Students must pass 1 unit from DAN1035

Equivalent Rule

Unit was previously coded AWD2206

Learning Outcomes

On completion of this unit students should be able to:

  1. Analyse selected dance repertoire with an increased conceptual acuity and descriptive facility.
  2. Demonstrate an increased breadth of contextual verbal and audio-visual knowledge of the issues surrounding dance.
  3. Demonstrate fundamental knowledge of the different perceptions of dance for Australian Aboriginal and Asian communities.
  4. Develop a critical approach to the ideas of dance and its works in relation to the social/cultural construction of body, space, time, gender, class and ethnicity.
  5. Engage with and offer innovative suggestions about the role of dance in the current socio-political environment.
  6. Express in both oral and written formats clarity of ideas and concepts.
  7. Show an appreciation of the place of popular genres in the development of western dance.

Unit Content

  1. Commercial entertainment from vaudeville and music halls to Broadway musicals and Hollywood films.
  2. Early modernism and dance artists' relationships with mechanisation and urbanisation.
  3. Expression of ideas and concepts in both written and oral formats.
  4. Social constructions of 'the body,' 'space' and 'time.'
  5. Socio/cultural contexts through studies of dance from world cultures: Aboriginal Australia, Japan, Cambodia, China, India, Korea and Indonesia.
  6. Terms and concepts such as modernism, postmodernism, binary construction, ethnocentricism, nationalism, multiculturalism and cross-culturalism against ideas of corporeality.
  7. The roles played by gender in dance.

Learning Experience

Students will attend on campus classes as well as engage in learning activities through ECU Blackboard.

JoondalupMount LawleySouth West (Bunbury)
Full YearNot Offered29 x 2 hour seminarNot Offered

For more information see the Semester Timetable

Additional Learning Experience Information

Seminars, Video analysis, Performance analysis and Independent study.

Assessment

GS1 GRADING SCHEMA 1 Used for standard coursework units

Students please note: The marks and grades received by students on assessments may be subject to further moderation. All marks and grades are to be considered provisional until endorsed by the relevant Board of Examiners.

ON CAMPUS
TypeDescriptionValue
PresentationSeminar presentation20%
PresentationSeminar presentation30%
Research PaperMajor research paper *50%

* Assessment item identified for English language proficiency


Disability Standards for Education (Commonwealth 2005)
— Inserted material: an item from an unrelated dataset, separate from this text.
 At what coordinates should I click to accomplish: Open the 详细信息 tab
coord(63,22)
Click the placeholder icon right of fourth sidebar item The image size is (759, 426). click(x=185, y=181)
For the purposes of considering a request for Reasonable Adjustments under the Disability Standards for Education (Commonwealth 2005), inherent requirements for this subject are articulated in the Unit Description, Learning Outcomes and Assessment Requirements of this entry. The University is dedicated to provide support to those with special requirements. Further details on the support for students with disabilities or medical conditions can be found at the Access and Inclusion website.

Academic Misconduct

Edith Cowan University has firm rules governing academic misconduct and there are substantial penalties that can be applied to students who are found in breach of these rules. Academic misconduct includes, but is not limited to:

  • plagiarism;
  • unauthorised collaboration;
  • cheating in examinations;
  • theft of other students' work;

Additionally, any material submitted for assessment purposes must be work that has not been submitted previously, by any person, for any other unit at ECU or elsewhere.

The ECU rules and policies governing all academic activities, including misconduct, can be accessed through the ECU website.